[AIM OF THE EXERCISE] An exact copy of every entry is needed, with the images left out.

(Dataset entries)
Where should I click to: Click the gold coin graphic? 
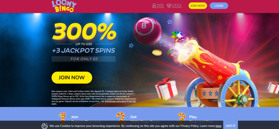click(157, 52)
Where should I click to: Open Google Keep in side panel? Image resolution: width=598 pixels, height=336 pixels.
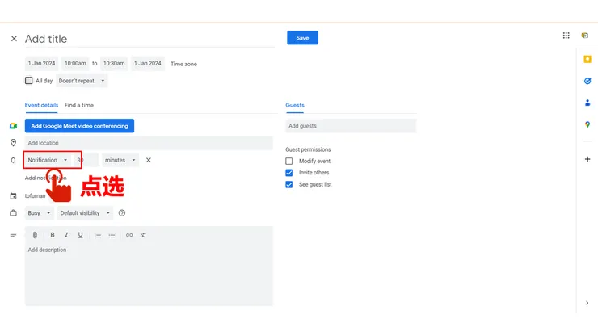point(587,59)
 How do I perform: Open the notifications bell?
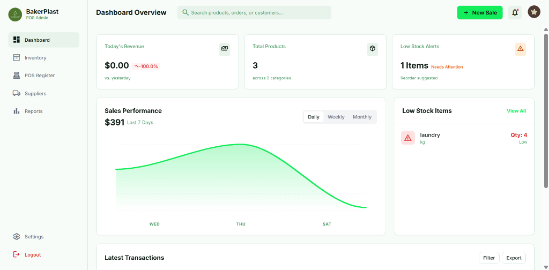click(x=515, y=12)
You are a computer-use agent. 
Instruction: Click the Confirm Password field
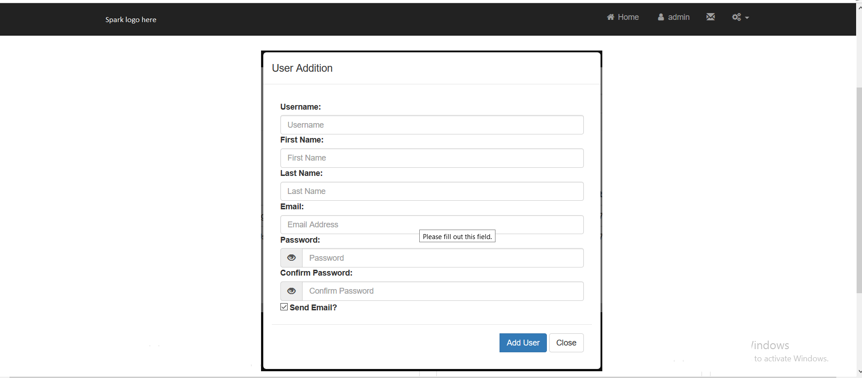[442, 291]

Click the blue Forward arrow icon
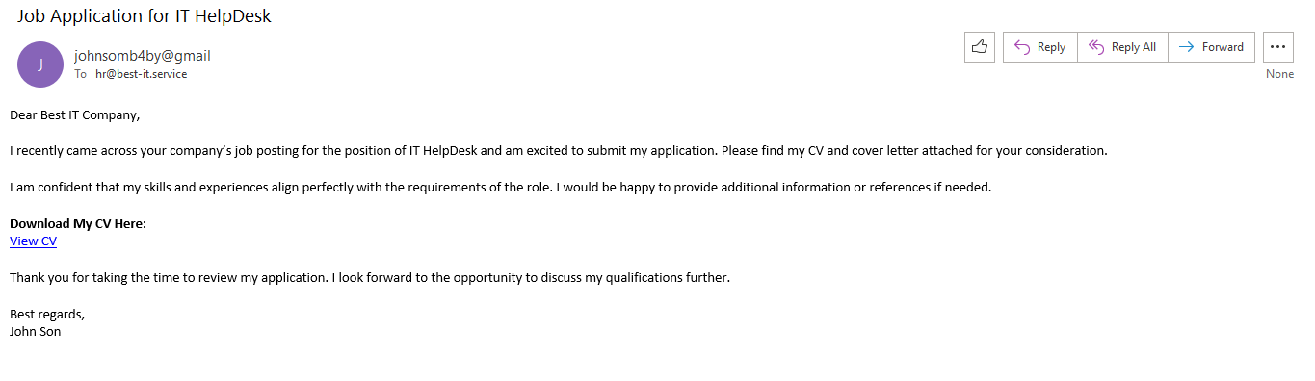click(1187, 47)
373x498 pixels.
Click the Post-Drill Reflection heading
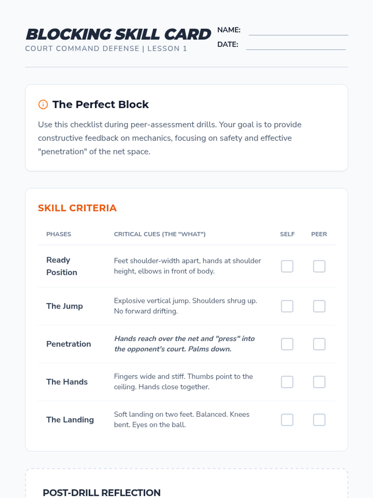[102, 492]
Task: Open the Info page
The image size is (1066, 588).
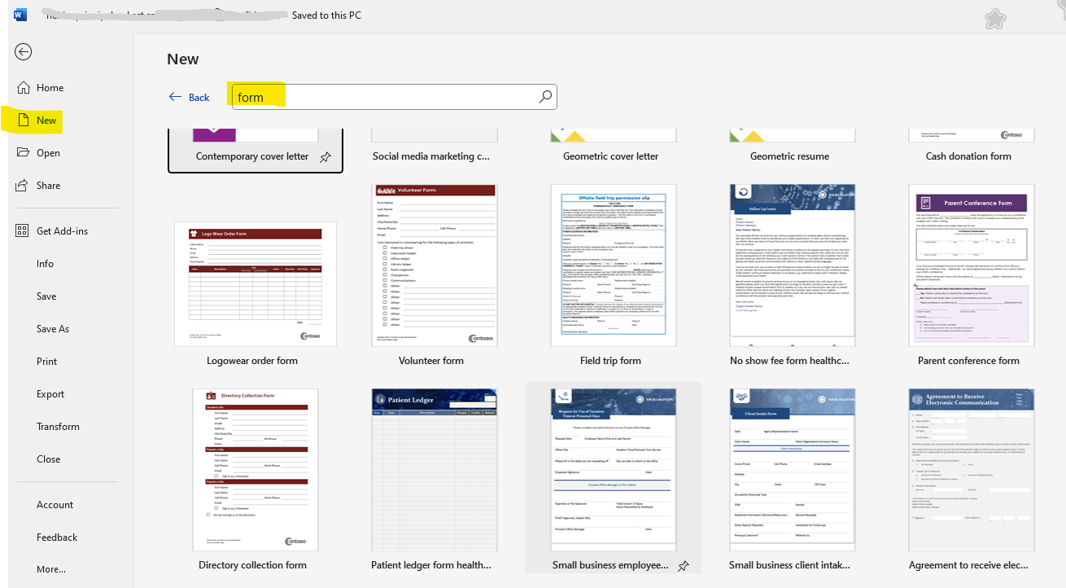Action: click(45, 263)
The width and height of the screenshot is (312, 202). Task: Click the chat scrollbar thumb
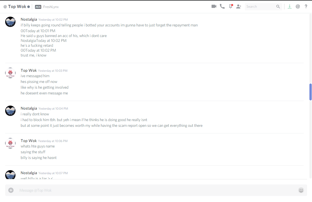pyautogui.click(x=310, y=92)
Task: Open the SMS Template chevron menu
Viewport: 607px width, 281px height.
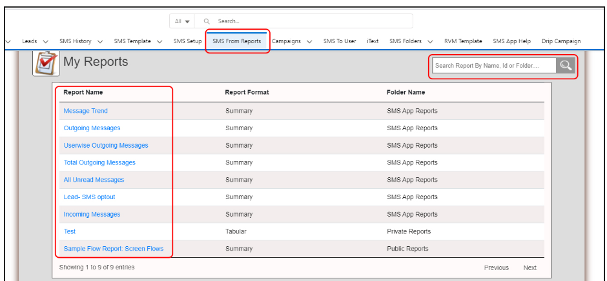Action: 159,41
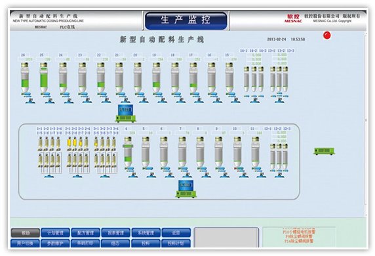Click the nearly full silo 25 tank
The width and height of the screenshot is (375, 256).
click(43, 77)
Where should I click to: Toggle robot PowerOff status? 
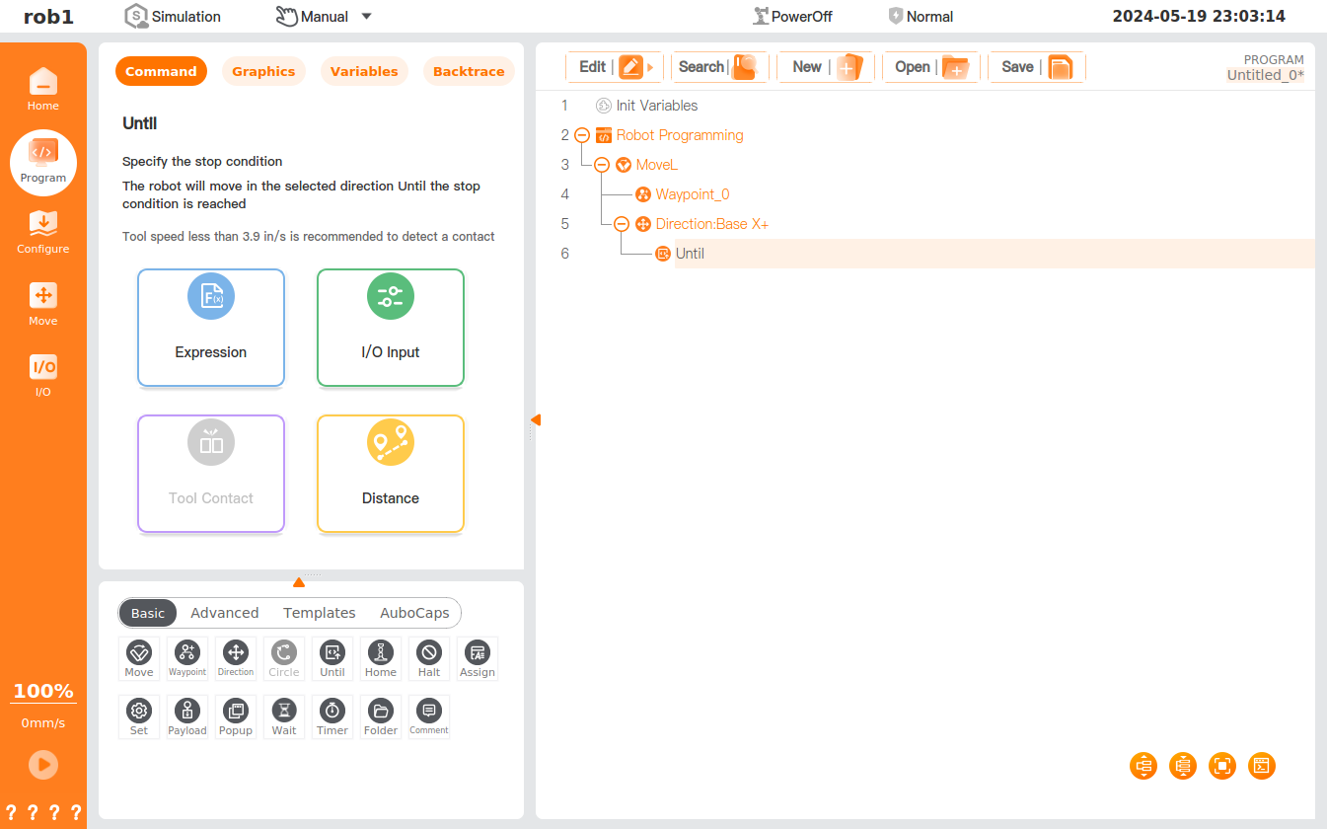coord(792,16)
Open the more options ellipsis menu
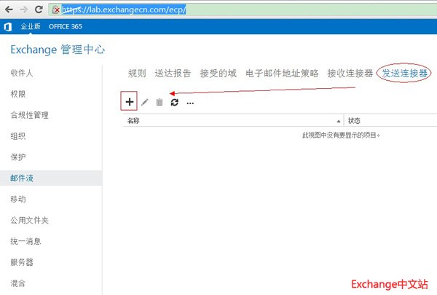 coord(190,103)
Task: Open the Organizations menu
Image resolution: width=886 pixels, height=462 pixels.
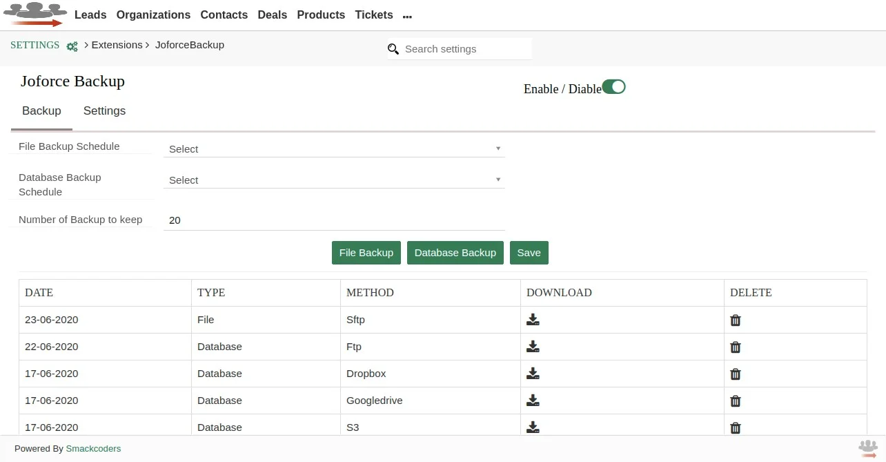Action: tap(153, 15)
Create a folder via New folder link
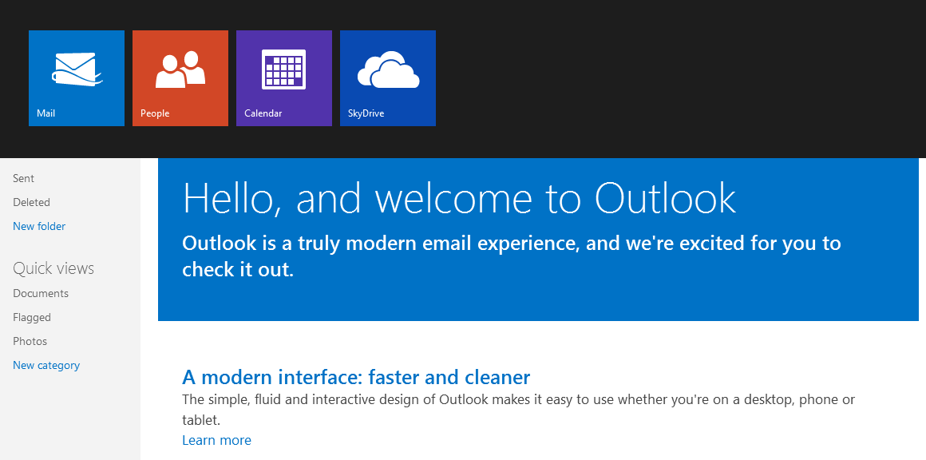The image size is (926, 460). tap(39, 227)
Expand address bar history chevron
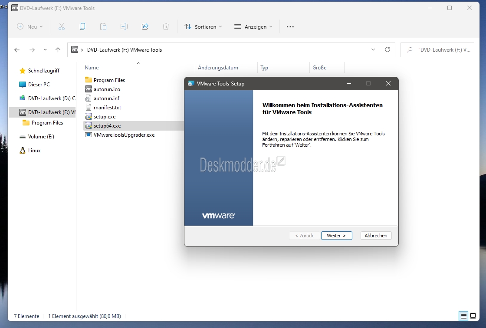 click(373, 50)
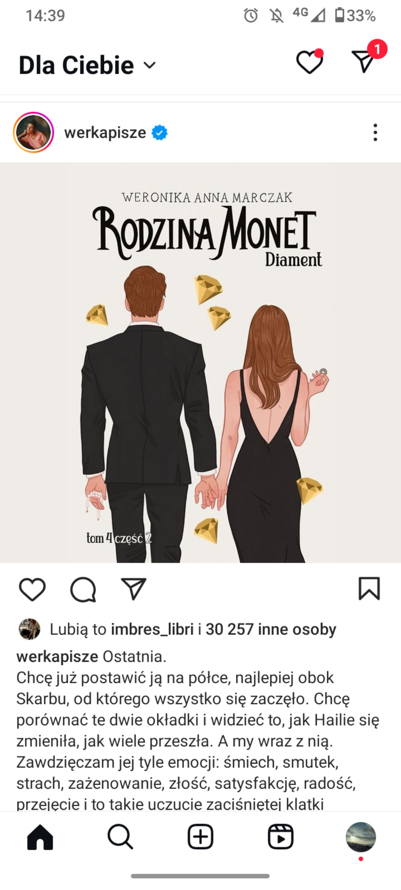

[PROBLEM SOLUTION]
Where should I click to: Click the gold coin graphic? 
click(157, 52)
Where should I click to: Open Google Keep in side panel? Image resolution: width=598 pixels, height=336 pixels.
point(587,59)
 How do I perform: Open the notifications bell?
click(x=515, y=12)
You are a computer-use agent. 
Instruction: Click the Confirm Password field
[442, 291]

Click the blue Forward arrow icon
click(1187, 47)
373x498 pixels.
Click the Post-Drill Reflection heading
[102, 492]
Task: Open the Info page
The image size is (1066, 588).
Action: click(45, 263)
The width and height of the screenshot is (312, 202). Task: Click the chat scrollbar thumb
pyautogui.click(x=310, y=92)
Task: Open the SMS Template chevron menu
Viewport: 607px width, 281px height.
Action: 159,41
Click the nearly full silo 25 tank
The width and height of the screenshot is (375, 256).
click(43, 77)
Where should I click to: Toggle robot PowerOff status? 
coord(792,16)
Open the more options ellipsis menu
 coord(190,103)
Task: Open the Organizations menu
Image resolution: width=886 pixels, height=462 pixels.
Action: tap(153, 15)
Create a folder via New folder link
The image size is (926, 460). tap(39, 227)
Expand address bar history chevron
 click(373, 50)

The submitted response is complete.